» TASK BRIEF
Output these lines as a JSON list of strings, one string per line, with blank lines omitted.

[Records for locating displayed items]

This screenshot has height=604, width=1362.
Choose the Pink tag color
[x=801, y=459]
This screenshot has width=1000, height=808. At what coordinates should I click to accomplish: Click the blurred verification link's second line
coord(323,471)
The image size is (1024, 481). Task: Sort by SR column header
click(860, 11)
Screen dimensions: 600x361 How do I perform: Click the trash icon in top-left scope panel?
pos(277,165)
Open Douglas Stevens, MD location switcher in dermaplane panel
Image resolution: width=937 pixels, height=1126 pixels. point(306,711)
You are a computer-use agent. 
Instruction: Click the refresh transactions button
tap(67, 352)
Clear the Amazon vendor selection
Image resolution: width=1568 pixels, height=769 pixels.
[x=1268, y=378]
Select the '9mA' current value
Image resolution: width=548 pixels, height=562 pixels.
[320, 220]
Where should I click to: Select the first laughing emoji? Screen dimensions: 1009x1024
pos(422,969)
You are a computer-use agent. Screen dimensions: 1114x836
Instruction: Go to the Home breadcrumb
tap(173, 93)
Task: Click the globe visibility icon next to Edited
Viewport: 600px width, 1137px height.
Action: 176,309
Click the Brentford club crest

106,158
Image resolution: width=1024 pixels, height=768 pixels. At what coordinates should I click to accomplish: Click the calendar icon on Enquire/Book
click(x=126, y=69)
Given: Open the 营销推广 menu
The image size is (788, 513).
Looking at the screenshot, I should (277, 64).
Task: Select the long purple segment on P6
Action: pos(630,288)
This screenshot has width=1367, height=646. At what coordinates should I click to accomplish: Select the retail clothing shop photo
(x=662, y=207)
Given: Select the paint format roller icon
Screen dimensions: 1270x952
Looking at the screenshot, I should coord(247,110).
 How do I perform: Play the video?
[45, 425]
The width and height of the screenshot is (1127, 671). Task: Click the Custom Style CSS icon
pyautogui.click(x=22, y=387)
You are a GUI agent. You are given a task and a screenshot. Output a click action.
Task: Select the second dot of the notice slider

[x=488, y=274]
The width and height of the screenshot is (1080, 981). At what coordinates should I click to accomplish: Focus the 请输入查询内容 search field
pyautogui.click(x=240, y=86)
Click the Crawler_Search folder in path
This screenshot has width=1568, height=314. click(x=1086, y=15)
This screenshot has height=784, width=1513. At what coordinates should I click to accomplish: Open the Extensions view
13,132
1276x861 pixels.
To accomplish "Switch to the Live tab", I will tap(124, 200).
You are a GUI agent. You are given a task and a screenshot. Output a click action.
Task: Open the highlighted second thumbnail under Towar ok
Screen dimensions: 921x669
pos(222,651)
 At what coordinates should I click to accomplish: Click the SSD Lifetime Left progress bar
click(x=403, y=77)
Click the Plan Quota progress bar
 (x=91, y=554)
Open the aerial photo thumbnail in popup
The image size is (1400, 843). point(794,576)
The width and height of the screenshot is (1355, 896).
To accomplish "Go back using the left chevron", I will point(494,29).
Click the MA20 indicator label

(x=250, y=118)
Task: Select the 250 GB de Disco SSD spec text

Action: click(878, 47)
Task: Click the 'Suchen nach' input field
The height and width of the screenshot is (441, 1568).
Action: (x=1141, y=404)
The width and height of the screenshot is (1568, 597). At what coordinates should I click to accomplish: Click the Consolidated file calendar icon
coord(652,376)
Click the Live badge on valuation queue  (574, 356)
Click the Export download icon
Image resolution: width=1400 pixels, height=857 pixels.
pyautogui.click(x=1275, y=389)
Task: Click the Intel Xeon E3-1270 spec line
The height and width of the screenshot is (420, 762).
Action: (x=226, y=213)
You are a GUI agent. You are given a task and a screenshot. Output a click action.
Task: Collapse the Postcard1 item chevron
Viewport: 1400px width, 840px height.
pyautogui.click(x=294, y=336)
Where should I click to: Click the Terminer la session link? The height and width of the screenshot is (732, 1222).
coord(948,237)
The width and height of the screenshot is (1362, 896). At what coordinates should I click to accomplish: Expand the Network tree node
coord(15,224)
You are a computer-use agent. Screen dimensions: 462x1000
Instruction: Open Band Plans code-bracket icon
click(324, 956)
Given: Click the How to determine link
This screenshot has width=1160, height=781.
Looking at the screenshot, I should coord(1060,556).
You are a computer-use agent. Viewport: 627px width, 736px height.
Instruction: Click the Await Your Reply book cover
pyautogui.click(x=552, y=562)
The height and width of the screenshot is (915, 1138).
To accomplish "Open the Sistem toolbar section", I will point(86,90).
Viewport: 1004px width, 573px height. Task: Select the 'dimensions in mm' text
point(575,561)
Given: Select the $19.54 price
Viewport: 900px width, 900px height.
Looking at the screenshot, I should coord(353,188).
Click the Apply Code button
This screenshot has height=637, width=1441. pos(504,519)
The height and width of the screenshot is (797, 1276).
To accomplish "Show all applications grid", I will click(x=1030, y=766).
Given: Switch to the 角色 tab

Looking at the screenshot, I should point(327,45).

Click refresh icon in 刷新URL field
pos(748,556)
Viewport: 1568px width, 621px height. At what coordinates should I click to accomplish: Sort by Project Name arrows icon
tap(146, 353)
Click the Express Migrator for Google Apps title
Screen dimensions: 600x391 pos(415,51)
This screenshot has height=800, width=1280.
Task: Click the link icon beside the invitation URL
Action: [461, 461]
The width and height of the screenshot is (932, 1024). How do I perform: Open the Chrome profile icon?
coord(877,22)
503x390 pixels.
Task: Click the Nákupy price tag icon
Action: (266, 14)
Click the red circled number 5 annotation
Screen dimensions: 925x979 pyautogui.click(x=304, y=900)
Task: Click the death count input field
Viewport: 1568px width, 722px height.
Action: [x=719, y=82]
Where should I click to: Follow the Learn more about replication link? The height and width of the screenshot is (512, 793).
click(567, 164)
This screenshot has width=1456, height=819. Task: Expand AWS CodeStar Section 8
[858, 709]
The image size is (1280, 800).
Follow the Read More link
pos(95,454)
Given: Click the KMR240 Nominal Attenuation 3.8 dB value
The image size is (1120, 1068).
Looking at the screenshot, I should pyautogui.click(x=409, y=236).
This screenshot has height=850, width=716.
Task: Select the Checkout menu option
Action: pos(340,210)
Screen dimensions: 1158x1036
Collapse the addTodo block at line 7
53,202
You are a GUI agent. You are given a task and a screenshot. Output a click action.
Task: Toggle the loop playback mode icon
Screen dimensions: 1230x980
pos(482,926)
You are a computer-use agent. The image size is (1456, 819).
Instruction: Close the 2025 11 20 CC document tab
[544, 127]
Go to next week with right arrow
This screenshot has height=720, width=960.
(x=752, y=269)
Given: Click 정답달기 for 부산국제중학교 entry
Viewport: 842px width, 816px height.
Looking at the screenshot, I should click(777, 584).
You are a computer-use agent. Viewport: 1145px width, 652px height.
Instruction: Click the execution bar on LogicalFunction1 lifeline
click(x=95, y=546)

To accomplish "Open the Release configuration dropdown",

» THE REPLY
[
  "This screenshot has height=604, width=1362.",
  "Choose the Pink tag color",
  "[x=801, y=459]",
  "This screenshot has width=1000, height=808. At what coordinates should I click to accomplish: Click the blurred verification link's second line",
  "coord(323,471)",
  "The image size is (1024, 481). Task: Sort by SR column header",
  "click(860, 11)",
  "Screen dimensions: 600x361 How do I perform: Click the trash icon in top-left scope panel?",
  "pos(277,165)",
  "Open Douglas Stevens, MD location switcher in dermaplane panel",
  "Image resolution: width=937 pixels, height=1126 pixels. point(306,711)",
  "You are a computer-use agent. ",
  "Instruction: Click the refresh transactions button",
  "tap(67, 352)",
  "Clear the Amazon vendor selection",
  "Image resolution: width=1568 pixels, height=769 pixels.",
  "[x=1268, y=378]",
  "Select the '9mA' current value",
  "Image resolution: width=548 pixels, height=562 pixels.",
  "[320, 220]",
  "Where should I click to: Select the first laughing emoji? Screen dimensions: 1009x1024",
  "pos(422,969)",
  "You are a computer-use agent. Screen dimensions: 1114x836",
  "Instruction: Go to the Home breadcrumb",
  "tap(173, 93)",
  "Task: Click the globe visibility icon next to Edited",
  "Viewport: 600px width, 1137px height.",
  "Action: 176,309",
  "Click the Brentford club crest",
  "106,158",
  "Image resolution: width=1024 pixels, height=768 pixels. At what coordinates should I click to accomplish: Click the calendar icon on Enquire/Book",
  "click(x=126, y=69)",
  "Given: Open the 营销推广 menu",
  "The image size is (788, 513).",
  "Looking at the screenshot, I should (277, 64).",
  "Task: Select the long purple segment on P6",
  "Action: pos(630,288)",
  "This screenshot has width=1367, height=646. At what coordinates should I click to accomplish: Select the retail clothing shop photo",
  "(x=662, y=207)",
  "Given: Select the paint format roller icon",
  "Screen dimensions: 1270x952",
  "Looking at the screenshot, I should coord(247,110).",
  " How do I perform: Play the video?",
  "[45, 425]",
  "The width and height of the screenshot is (1127, 671). Task: Click the Custom Style CSS icon",
  "pyautogui.click(x=22, y=387)",
  "You are a GUI agent. You are given a task and a screenshot. Output a click action.",
  "Task: Select the second dot of the notice slider",
  "[x=488, y=274]",
  "The width and height of the screenshot is (1080, 981). At what coordinates should I click to accomplish: Focus the 请输入查询内容 search field",
  "pyautogui.click(x=240, y=86)",
  "Click the Crawler_Search folder in path",
  "This screenshot has width=1568, height=314. click(x=1086, y=15)",
  "This screenshot has height=784, width=1513. At what coordinates should I click to accomplish: Open the Extensions view",
  "13,132",
  "1276x861 pixels.",
  "To accomplish \"Switch to the Live tab\", I will tap(124, 200).",
  "You are a GUI agent. You are given a task and a screenshot. Output a click action.",
  "Task: Open the highlighted second thumbnail under Towar ok",
  "Screen dimensions: 921x669",
  "pos(222,651)",
  " At what coordinates should I click to accomplish: Click the SSD Lifetime Left progress bar",
  "click(x=403, y=77)",
  "Click the Plan Quota progress bar",
  " (x=91, y=554)",
  "Open the aerial photo thumbnail in popup",
  "The image size is (1400, 843). point(794,576)",
  "The width and height of the screenshot is (1355, 896).",
  "To accomplish \"Go back using the left chevron\", I will point(494,29).",
  "Click the MA20 indicator label",
  "(x=250, y=118)",
  "Task: Select the 250 GB de Disco SSD spec text",
  "Action: click(878, 47)",
  "Task: Click the 'Suchen nach' input field",
  "The height and width of the screenshot is (441, 1568).",
  "Action: (x=1141, y=404)",
  "The width and height of the screenshot is (1568, 597). At what coordinates should I click to accomplish: Click the Consolidated file calendar icon",
  "coord(652,376)",
  "Click the Live badge on valuation queue  (574, 356)",
  "Click the Export download icon",
  "Image resolution: width=1400 pixels, height=857 pixels.",
  "pyautogui.click(x=1275, y=389)",
  "Task: Click the Intel Xeon E3-1270 spec line",
  "The height and width of the screenshot is (420, 762).",
  "Action: (x=226, y=213)",
  "You are a GUI agent. You are given a task and a screenshot. Output a click action.",
  "Task: Collapse the Postcard1 item chevron",
  "Viewport: 1400px width, 840px height.",
  "pyautogui.click(x=294, y=336)",
  "Where should I click to: Click the Terminer la session link? The height and width of the screenshot is (732, 1222).",
  "coord(948,237)",
  "The width and height of the screenshot is (1362, 896). At what coordinates should I click to accomplish: Expand the Network tree node",
  "coord(15,224)",
  "You are a computer-use agent. Screen dimensions: 462x1000",
  "Instruction: Open Band Plans code-bracket icon",
  "click(324, 956)",
  "Given: Click the How to determine link",
  "This screenshot has width=1160, height=781.",
  "Looking at the screenshot, I should coord(1060,556).",
  "You are a computer-use agent. Viewport: 627px width, 736px height.",
  "Instruction: Click the Await Your Reply book cover",
  "pyautogui.click(x=552, y=562)",
  "The height and width of the screenshot is (915, 1138).",
  "To accomplish \"Open the Sistem toolbar section\", I will point(86,90).",
  "Viewport: 1004px width, 573px height. Task: Select the 'dimensions in mm' text",
  "point(575,561)",
  "Given: Select the $19.54 price",
  "Viewport: 900px width, 900px height.",
  "Looking at the screenshot, I should coord(353,188).",
  "Click the Apply Code button",
  "This screenshot has height=637, width=1441. pos(504,519)",
  "The height and width of the screenshot is (797, 1276).",
  "To accomplish \"Show all applications grid\", I will click(x=1030, y=766).",
  "Given: Switch to the 角色 tab",
  "Looking at the screenshot, I should point(327,45).",
  "Click refresh icon in 刷新URL field",
  "pos(748,556)",
  "Viewport: 1568px width, 621px height. At what coordinates should I click to accomplish: Sort by Project Name arrows icon",
  "tap(146, 353)",
  "Click the Express Migrator for Google Apps title",
  "Screen dimensions: 600x391 pos(415,51)",
  "This screenshot has height=800, width=1280.",
  "Task: Click the link icon beside the invitation URL",
  "Action: [461, 461]",
  "The width and height of the screenshot is (932, 1024). How do I perform: Open the Chrome profile icon?",
  "coord(877,22)",
  "503x390 pixels.",
  "Task: Click the Nákupy price tag icon",
  "Action: (266, 14)",
  "Click the red circled number 5 annotation",
  "Screen dimensions: 925x979 pyautogui.click(x=304, y=900)",
  "Task: Click the death count input field",
  "Viewport: 1568px width, 722px height.",
  "Action: [x=719, y=82]",
  "Where should I click to: Follow the Learn more about replication link? The height and width of the screenshot is (512, 793).",
  "click(567, 164)",
  "This screenshot has width=1456, height=819. Task: Expand AWS CodeStar Section 8",
  "[858, 709]",
  "The image size is (1280, 800).",
  "Follow the Read More link",
  "pos(95,454)",
  "Given: Click the KMR240 Nominal Attenuation 3.8 dB value",
  "The image size is (1120, 1068).",
  "Looking at the screenshot, I should pyautogui.click(x=409, y=236).",
  "This screenshot has height=850, width=716.",
  "Task: Select the Checkout menu option",
  "Action: pos(340,210)",
  "Screen dimensions: 1158x1036",
  "Collapse the addTodo block at line 7",
  "53,202",
  "You are a GUI agent. You are given a task and a screenshot. Output a click action.",
  "Task: Toggle the loop playback mode icon",
  "Screen dimensions: 1230x980",
  "pos(482,926)",
  "You are a computer-use agent. The image size is (1456, 819).",
  "Instruction: Close the 2025 11 20 CC document tab",
  "[544, 127]",
  "Go to next week with right arrow",
  "This screenshot has height=720, width=960.",
  "(x=752, y=269)",
  "Given: Click 정답달기 for 부산국제중학교 entry",
  "Viewport: 842px width, 816px height.",
  "Looking at the screenshot, I should click(777, 584).",
  "You are a computer-use agent. Viewport: 1145px width, 652px height.",
  "Instruction: Click the execution bar on LogicalFunction1 lifeline",
  "click(x=95, y=546)",
  "To accomplish \"Open the Release configuration dropdown\","
]